5.  In the curriculum: how to present TE

 

As stated earlier, research points out that short running projects are hardly influencing the attitude towards technology (Boser, Palmer en Daugherty, 1998). However, the PATT studies show that when a school is offering technical education during successive years the attitude of children is changing in a positive way.

 

This is a plea to develop a full learning line for all grades or to explain for each year how a product can be embedded in a part of the curriculum of a course year.

 

We also explained earlier that along the ideas of development-oriented education children must be invited to the zone of the proximate development. This means that education has to offer open learning situations in which it is clear to which phase of development the activity belongs and what the next activities can be. One could say that it is the filling in of the hidden agenda constructed by each teacher on the principle that children are observed.

 

a. alternative ways of presenting

 

Several ways of presenting technical education are described in an article of Boser, Palmer en Daugherty, 1998 (students Attitudes toward technology in selected technology education programs):

- industrial art approach

- integrated approach

- modular approach

- problem solving approach

It looks like there are no big differences in the results of these ways of presentation.

 

This list can be completed by:

- projects

- technology as a part of a theme

- technology as a part of a methodology

- an experimental “landscape” (see earlier in chapter 1)

 

b. The relation with other subjects

 

One of the concerns is the cohesion of the presented learning activities. A cohesive presentation makes it easier to remember and reflects much more reality, which is neither consisting of separate subjects. Beside that: for children an activity becomes meaningful

when it is useful, useful for the things with which children are busy. An excellent example is what a teacher said with a class with a majority of ethnic minority children (having two student teachers technical education in her classroom):

“Great, to see them at work like this.
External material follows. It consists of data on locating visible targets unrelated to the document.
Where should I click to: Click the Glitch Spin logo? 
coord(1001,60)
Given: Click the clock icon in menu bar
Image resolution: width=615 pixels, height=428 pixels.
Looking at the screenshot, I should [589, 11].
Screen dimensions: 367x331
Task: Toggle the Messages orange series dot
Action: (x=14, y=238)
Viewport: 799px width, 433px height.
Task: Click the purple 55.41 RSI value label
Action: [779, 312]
I would like to give such lessons more often, but …I need all my time for teaching them Dutch.” At the same time one of these second language learners is full of enthusiasm explaining to the visiting director how the machine works to get a cow across the water…..

 

Integration of subjects does not mean that the subjects are not recognizable any more.

Sometimes an attempt is made to explain how technology can be linked to which lesson method or to what lesson technical education can be best linked. The background idea is to have a cohesive offer. People are very much afraid of giving the impression that technical education is again a new subject which has to be introduced.

 

Because of the reality that sometimes it is difficult indeed to link technical education to other subjects, it is a matter of giving enough support to teachers and to give them suggestions, which leaves that seeing and experiencing things is the most convincing. 

 

A final alternative is to focus on a technical activity and to link that to other subjects. It is the other way around.

 

c. links to the daily education practice

 

For many teachers there are obstacles: they fear the unknown, not only because of knowledge and skills, but also related to organisation and teaching methods. Staying close to what a teacher is accustomed to in relation to teaching methods enhances the chance that s/he is putting technical education into practice. E.g., when working in corners for young children is already daily practice, this practice can be used to add technical supplies or to design a technic corner.